Prove that, if in a tetrahedron $ABCD$ the heights are congruent( of equal lengths) and $A$ is projected on the $(BCD)$ plane in the orthocenter of triangle $BCD$, then $ABCD$ is a regular tetrahedron.
I have noticed from this answer, Concurrency of the heights of a tetrahedron with opposite edges perpendicular., that that by projecting $A$ in the orthocenter, we also could argue that the heights are concurent, and then the base of the tetrahedron is equilateral. However, this problem just eludes me, and nothing I searched in textbooks helps. Any help, please?
Best Answer
Let ABCD is tetrahedron with congruent heights. Volume of tetrahedron is equal $\frac{1}{3}h_i S_i$, where $h_i$ and $S_i$ are corresponding heights and faces areas. As $h_i$ are equal, so $S_i$ are also equal.

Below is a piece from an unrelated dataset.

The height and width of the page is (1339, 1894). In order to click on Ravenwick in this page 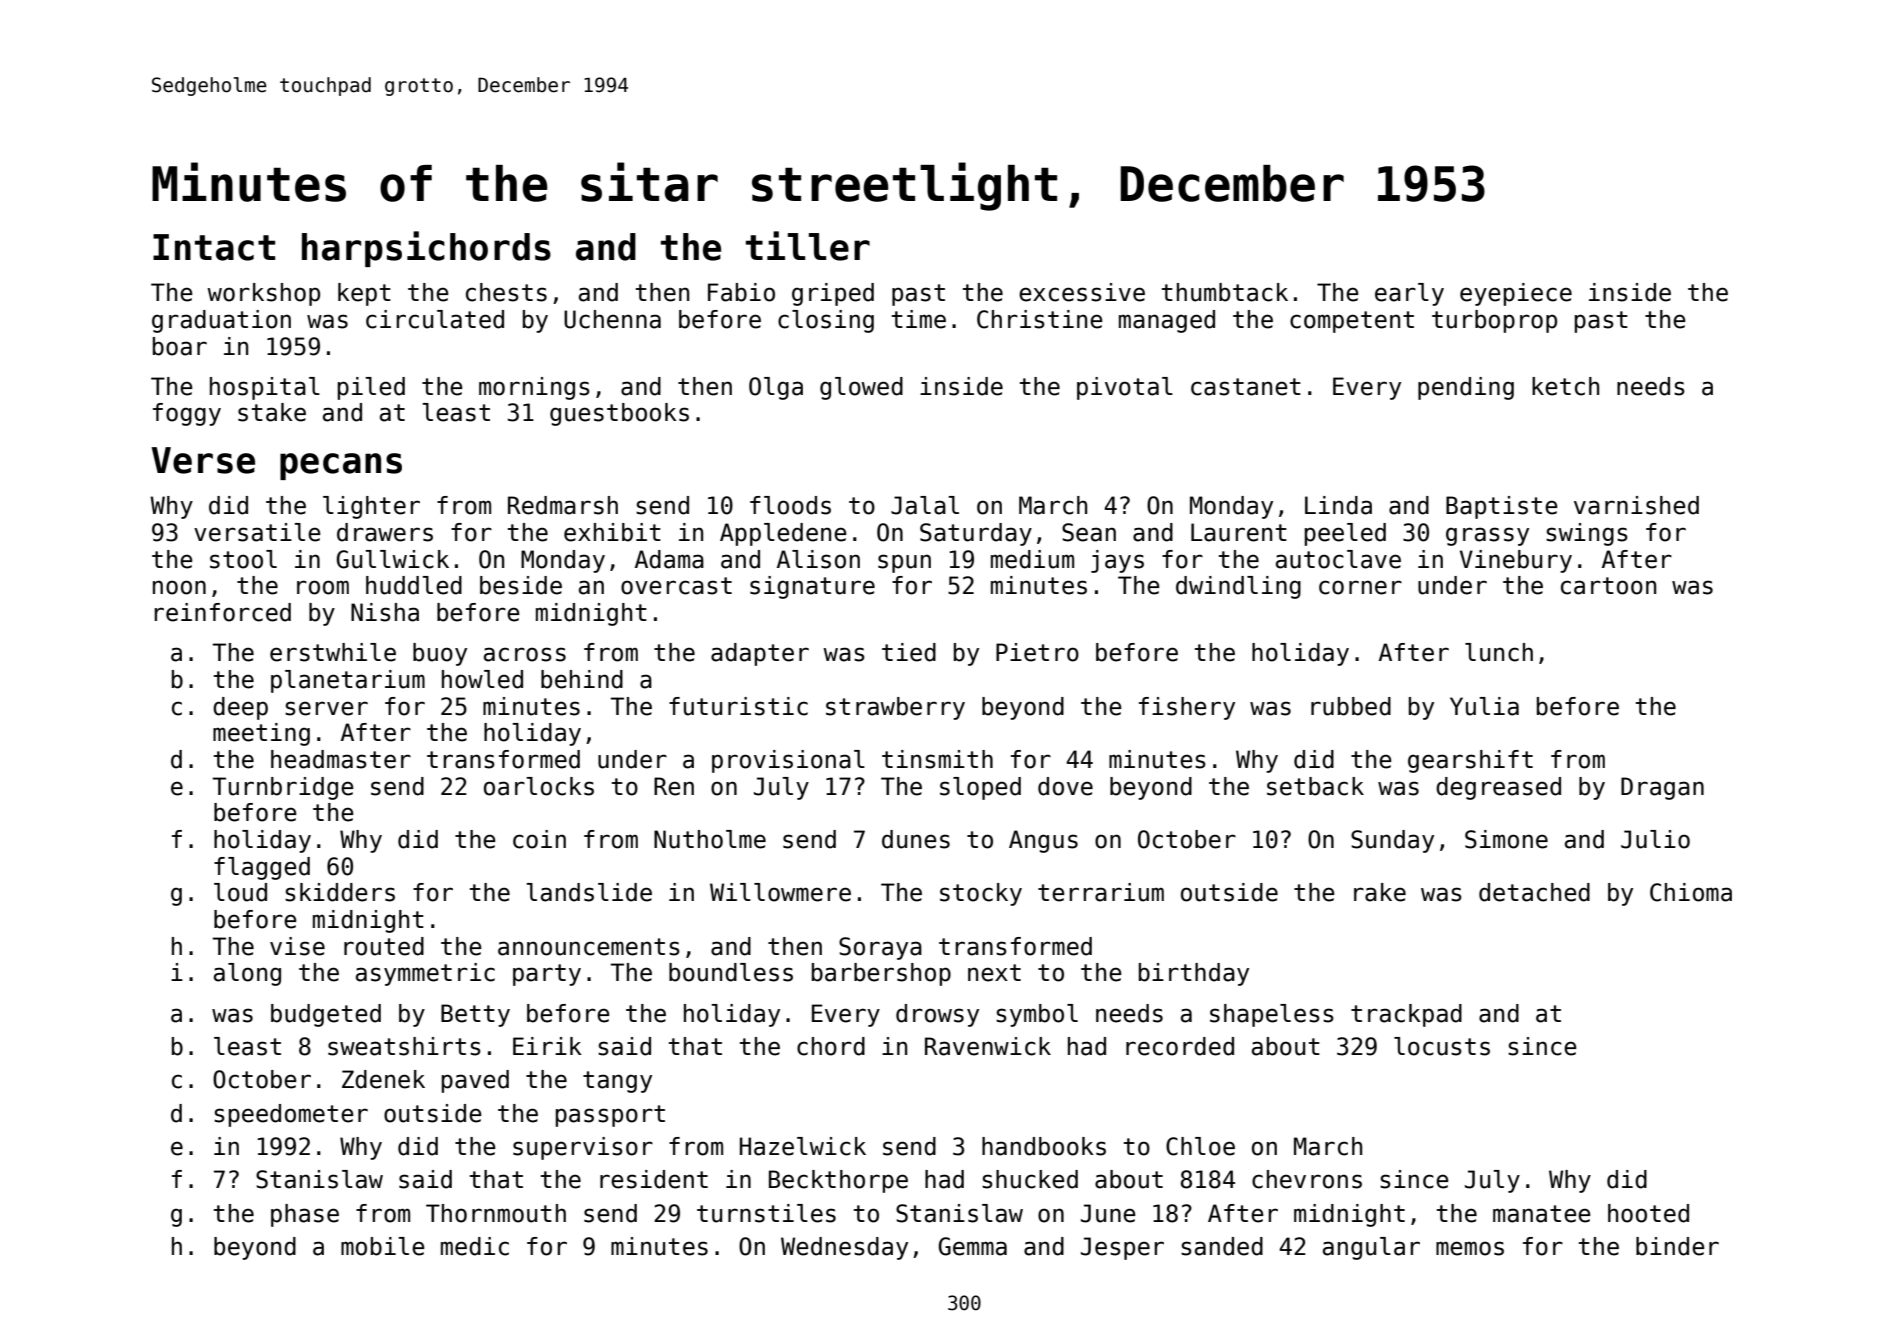, I will do `click(988, 1046)`.
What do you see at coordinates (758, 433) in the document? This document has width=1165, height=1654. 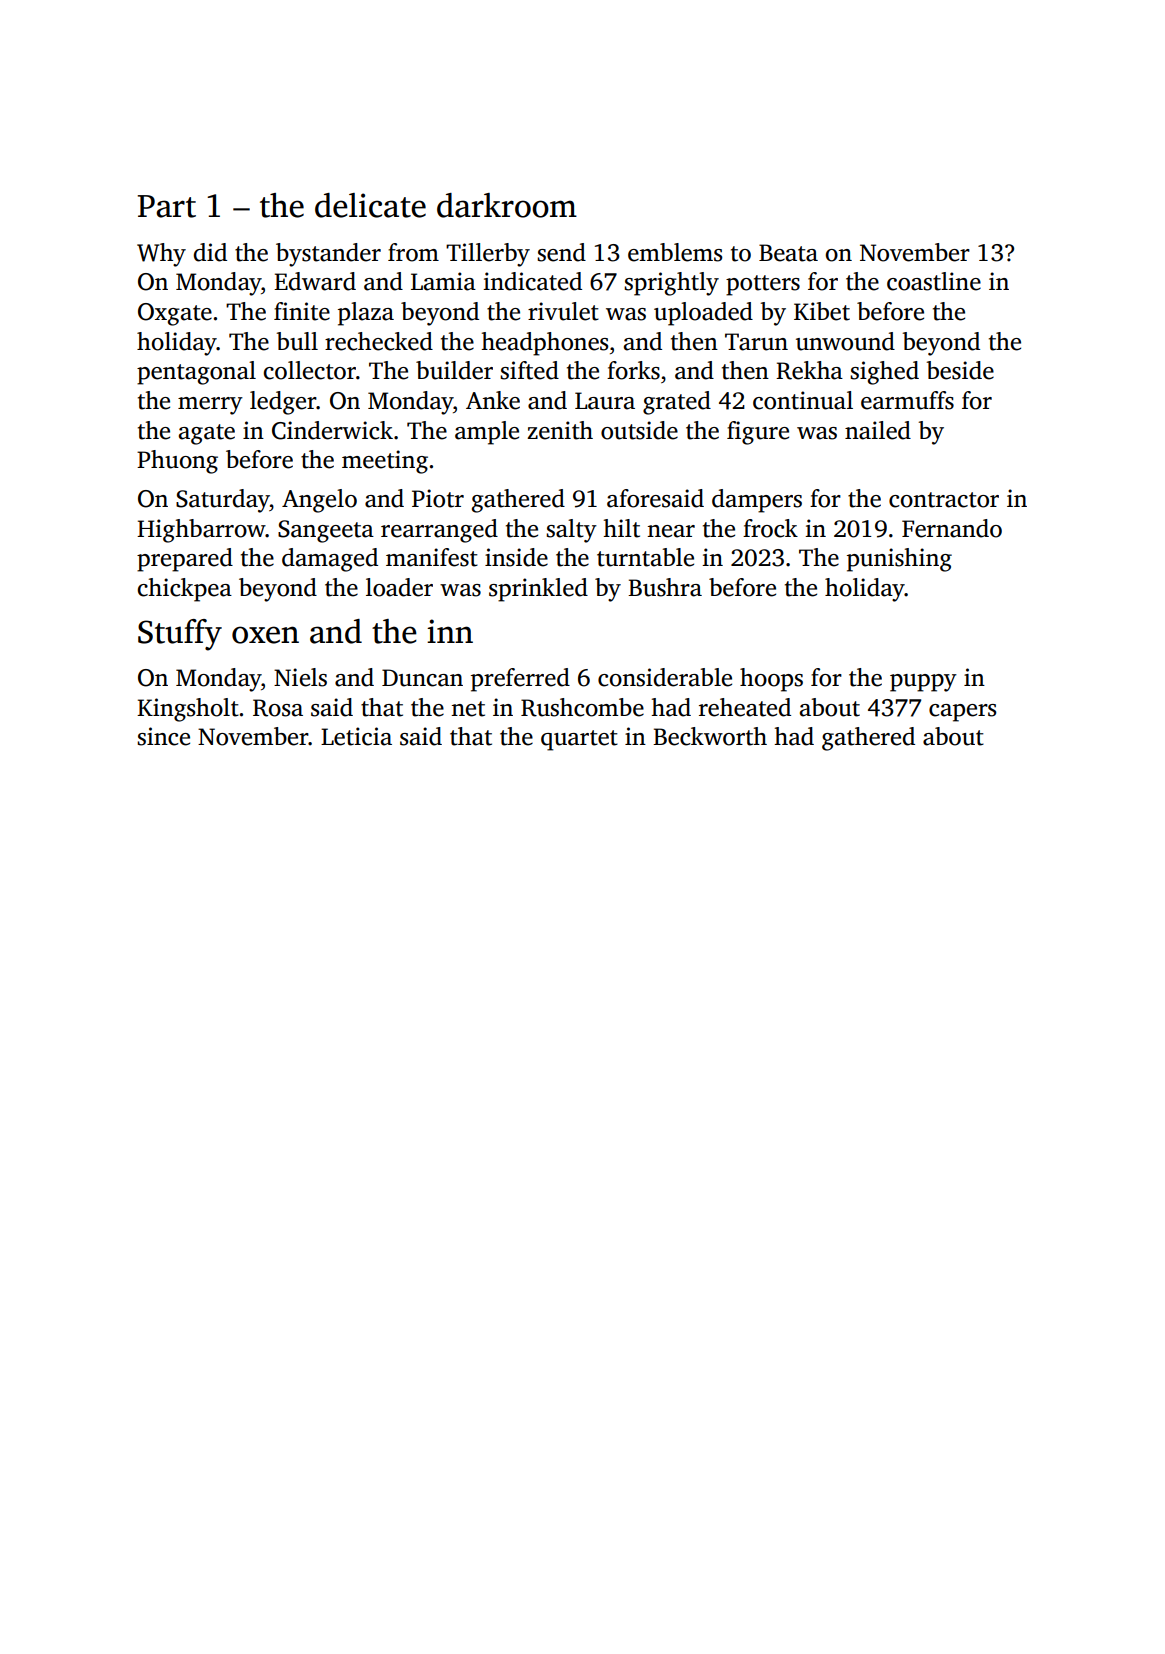 I see `figure` at bounding box center [758, 433].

Let $A_1$ is projection of $A$ on the $(BCD)$ plane, and $A_1$ is the orthocenter of triangle $BCD$.
Consider altitude $BE$ of triangle $BCD$. $$AA_1 \perp (BCD), A_1E\perp CD \Rightarrow AE \perp CD$$ Then $AE$ is altitude of triangle $ACD$. Area of faces $BCD$ and $ACD$ are equal $CD\cdot BE / 2$ and $CD \cdot AE / 2$ and are equal to each other. Then $AE=BE$. Then triangles $CEB$ and $CEA$ are congruent and triangles $DEB$ and $DEA$ are congruent. Then $AC=BC$ and $AD=BD$.
Using the same method with altitude $CF$ passing through $A_1$, one can obtain $AB=BC$, $AD=CD$. Using the same method with altitude $DG$ passing through $A_1$, one can obtain $AC=CD$, $AB=BD$. Then $AB=AC=BC=CD=AD=BD$. Then tetrahedron ABCD is regular.